Information given Start Marker

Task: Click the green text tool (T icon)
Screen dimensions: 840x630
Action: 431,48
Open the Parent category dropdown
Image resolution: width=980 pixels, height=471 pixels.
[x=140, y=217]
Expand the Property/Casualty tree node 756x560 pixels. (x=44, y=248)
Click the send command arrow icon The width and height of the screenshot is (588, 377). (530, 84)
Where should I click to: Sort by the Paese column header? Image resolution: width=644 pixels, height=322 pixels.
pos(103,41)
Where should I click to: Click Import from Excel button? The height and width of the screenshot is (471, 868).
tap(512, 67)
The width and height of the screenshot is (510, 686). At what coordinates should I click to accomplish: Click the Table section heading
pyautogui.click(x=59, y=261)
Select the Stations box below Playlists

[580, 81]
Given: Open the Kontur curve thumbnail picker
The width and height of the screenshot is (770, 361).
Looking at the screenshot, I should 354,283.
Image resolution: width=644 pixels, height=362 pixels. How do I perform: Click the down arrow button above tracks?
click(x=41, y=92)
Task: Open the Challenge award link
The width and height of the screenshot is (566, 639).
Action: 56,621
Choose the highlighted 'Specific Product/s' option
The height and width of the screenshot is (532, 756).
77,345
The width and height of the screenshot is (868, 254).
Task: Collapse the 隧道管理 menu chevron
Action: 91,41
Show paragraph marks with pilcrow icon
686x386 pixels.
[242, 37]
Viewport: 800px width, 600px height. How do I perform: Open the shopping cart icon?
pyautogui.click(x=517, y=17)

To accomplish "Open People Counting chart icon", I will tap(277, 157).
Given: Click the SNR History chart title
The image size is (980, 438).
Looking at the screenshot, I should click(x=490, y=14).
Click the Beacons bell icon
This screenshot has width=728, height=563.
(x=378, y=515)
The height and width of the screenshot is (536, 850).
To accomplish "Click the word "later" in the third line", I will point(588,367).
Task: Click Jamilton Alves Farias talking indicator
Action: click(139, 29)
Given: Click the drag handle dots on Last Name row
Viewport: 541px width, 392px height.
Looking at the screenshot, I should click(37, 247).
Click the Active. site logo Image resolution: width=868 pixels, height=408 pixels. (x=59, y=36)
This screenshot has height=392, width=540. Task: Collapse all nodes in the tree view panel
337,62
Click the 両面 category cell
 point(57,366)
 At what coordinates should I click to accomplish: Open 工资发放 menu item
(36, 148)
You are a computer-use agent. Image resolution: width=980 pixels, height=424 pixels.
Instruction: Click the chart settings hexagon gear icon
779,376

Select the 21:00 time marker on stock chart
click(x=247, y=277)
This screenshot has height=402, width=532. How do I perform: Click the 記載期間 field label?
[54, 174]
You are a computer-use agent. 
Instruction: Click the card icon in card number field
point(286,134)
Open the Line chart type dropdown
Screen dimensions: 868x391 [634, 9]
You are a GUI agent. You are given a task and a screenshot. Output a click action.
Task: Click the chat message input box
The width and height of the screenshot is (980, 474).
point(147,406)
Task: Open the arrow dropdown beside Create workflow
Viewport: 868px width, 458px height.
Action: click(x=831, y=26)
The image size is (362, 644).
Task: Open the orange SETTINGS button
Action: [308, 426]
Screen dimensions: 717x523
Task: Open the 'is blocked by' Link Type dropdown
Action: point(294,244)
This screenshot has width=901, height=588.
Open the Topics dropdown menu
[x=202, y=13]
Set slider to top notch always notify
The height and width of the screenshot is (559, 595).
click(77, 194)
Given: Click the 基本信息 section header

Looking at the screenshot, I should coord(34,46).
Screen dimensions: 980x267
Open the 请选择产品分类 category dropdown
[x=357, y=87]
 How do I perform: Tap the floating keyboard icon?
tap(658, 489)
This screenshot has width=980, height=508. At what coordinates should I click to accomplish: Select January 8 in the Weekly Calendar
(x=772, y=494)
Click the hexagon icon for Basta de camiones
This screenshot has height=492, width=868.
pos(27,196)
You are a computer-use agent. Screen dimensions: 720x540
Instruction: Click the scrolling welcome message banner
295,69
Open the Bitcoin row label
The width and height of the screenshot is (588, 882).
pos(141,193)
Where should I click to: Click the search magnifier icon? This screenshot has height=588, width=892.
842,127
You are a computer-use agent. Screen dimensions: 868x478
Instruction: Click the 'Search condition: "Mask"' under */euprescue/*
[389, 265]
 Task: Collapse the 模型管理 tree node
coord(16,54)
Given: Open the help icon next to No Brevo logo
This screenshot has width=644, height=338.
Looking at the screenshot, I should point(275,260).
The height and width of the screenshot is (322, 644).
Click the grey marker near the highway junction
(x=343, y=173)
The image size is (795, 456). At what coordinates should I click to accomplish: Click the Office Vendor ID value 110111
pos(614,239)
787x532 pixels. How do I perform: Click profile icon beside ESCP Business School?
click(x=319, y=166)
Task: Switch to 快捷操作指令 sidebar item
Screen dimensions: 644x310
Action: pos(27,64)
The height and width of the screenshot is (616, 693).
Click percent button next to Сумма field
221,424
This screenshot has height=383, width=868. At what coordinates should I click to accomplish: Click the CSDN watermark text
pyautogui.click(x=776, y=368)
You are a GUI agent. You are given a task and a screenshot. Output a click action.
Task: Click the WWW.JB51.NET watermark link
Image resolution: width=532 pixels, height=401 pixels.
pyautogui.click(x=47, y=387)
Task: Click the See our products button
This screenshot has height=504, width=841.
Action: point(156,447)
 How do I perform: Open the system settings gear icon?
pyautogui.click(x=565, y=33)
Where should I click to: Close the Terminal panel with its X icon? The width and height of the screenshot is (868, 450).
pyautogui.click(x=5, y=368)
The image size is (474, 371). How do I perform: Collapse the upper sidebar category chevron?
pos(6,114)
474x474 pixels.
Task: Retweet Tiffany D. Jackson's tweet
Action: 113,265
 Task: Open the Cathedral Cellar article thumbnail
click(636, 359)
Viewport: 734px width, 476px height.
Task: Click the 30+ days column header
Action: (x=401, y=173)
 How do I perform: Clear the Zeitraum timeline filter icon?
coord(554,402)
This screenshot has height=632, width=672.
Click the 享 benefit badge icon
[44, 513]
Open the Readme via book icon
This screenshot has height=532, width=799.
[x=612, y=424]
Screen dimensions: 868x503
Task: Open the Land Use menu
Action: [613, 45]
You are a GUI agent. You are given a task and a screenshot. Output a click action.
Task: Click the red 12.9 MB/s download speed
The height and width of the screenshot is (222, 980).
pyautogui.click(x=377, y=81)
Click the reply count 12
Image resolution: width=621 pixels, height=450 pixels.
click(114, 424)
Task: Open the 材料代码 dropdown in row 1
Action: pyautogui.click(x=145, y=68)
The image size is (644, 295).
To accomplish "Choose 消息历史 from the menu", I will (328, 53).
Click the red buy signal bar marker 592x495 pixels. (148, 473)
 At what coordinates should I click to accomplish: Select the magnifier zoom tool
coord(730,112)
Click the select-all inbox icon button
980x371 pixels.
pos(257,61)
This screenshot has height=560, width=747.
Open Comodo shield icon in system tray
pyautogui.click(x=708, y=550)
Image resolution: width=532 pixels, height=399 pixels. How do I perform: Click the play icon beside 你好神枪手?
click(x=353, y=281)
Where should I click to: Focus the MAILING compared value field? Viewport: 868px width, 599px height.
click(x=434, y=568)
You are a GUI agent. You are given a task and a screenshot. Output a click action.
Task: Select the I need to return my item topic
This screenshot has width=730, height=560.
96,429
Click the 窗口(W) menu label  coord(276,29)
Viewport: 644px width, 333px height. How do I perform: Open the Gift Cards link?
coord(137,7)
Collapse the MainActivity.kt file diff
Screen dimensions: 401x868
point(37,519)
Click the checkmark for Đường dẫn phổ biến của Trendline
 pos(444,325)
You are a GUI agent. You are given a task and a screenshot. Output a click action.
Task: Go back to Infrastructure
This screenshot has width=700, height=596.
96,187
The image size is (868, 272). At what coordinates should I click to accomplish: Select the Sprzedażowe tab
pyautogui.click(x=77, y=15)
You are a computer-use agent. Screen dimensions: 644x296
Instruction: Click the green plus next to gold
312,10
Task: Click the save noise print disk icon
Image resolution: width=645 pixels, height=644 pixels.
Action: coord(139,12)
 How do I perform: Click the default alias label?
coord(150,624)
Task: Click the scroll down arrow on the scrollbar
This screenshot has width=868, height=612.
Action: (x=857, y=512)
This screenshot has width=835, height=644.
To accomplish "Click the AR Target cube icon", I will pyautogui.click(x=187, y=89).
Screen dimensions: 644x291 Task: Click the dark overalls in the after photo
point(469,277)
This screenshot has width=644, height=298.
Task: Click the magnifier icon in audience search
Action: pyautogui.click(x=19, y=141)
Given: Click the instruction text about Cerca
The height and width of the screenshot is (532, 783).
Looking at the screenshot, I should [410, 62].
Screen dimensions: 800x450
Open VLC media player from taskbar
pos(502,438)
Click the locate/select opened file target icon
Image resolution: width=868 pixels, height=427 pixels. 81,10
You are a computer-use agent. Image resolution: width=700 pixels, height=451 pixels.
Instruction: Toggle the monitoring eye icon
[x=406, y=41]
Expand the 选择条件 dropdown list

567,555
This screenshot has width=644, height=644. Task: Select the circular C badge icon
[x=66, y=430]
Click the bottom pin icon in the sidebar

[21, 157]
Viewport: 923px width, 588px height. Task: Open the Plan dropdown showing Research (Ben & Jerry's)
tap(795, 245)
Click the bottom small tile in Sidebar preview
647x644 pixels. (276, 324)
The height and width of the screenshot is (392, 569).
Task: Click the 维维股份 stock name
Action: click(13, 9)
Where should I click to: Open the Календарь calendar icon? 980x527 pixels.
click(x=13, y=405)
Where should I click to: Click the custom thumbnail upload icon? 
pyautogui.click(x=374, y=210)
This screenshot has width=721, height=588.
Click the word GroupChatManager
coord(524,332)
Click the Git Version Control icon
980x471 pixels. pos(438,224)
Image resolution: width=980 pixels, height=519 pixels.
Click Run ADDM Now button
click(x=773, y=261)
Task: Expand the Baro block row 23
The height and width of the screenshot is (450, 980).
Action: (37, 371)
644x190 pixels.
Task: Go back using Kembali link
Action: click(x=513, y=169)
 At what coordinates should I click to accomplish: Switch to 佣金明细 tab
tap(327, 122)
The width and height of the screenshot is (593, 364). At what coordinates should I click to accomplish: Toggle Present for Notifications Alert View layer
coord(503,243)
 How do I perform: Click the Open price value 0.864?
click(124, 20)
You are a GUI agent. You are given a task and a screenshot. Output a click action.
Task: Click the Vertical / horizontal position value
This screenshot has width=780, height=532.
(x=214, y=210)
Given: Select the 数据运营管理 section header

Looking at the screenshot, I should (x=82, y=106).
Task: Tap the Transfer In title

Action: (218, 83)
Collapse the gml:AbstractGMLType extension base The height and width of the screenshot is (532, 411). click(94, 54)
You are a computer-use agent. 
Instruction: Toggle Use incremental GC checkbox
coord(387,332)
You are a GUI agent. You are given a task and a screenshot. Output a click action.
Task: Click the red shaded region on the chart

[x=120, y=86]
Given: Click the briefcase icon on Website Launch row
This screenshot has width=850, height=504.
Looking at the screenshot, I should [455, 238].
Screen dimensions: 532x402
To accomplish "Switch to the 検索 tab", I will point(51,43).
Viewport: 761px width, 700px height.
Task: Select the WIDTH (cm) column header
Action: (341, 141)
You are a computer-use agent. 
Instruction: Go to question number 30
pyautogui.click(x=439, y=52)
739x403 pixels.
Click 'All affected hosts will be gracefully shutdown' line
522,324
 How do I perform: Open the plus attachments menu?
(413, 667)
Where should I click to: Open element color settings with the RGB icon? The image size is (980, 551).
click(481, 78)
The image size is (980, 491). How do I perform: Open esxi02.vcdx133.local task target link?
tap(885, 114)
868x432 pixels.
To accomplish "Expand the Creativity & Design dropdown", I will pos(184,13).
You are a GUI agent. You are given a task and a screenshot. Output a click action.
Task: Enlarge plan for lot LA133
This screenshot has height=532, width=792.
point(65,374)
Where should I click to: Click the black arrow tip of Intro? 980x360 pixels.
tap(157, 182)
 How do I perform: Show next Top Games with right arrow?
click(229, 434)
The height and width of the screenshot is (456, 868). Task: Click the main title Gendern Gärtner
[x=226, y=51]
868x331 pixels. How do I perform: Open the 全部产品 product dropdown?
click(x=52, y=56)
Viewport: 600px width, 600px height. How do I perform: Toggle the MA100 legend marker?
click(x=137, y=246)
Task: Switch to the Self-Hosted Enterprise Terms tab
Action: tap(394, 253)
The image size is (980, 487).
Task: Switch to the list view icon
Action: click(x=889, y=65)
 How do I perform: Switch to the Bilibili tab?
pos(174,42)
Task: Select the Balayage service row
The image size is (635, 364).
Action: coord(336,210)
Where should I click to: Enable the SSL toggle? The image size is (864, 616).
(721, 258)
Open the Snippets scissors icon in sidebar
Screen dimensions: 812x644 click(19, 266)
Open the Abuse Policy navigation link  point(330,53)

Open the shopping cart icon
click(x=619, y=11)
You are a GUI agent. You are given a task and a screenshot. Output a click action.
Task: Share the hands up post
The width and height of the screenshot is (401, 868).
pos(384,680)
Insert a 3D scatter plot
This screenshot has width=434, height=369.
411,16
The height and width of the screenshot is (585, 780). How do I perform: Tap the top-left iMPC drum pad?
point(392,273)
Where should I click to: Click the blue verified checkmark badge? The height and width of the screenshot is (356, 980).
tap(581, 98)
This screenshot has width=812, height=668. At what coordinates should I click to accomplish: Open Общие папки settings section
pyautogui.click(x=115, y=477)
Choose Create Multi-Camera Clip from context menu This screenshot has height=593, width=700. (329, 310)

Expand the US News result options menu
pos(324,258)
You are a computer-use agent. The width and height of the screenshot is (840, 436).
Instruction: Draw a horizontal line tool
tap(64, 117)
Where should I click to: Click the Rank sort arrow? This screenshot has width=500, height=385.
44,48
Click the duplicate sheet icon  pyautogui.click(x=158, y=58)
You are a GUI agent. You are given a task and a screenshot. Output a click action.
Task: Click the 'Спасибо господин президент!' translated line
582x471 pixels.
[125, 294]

Information given End Marker

> Aim of the task
For this task, copy every line of the material in which "Create" appears.

> Answer to this exercise
Task: Open the arrow dropdown beside Create workflow
Choose Create Multi-Camera Clip from context menu This screenshot has height=593, width=700. (329, 310)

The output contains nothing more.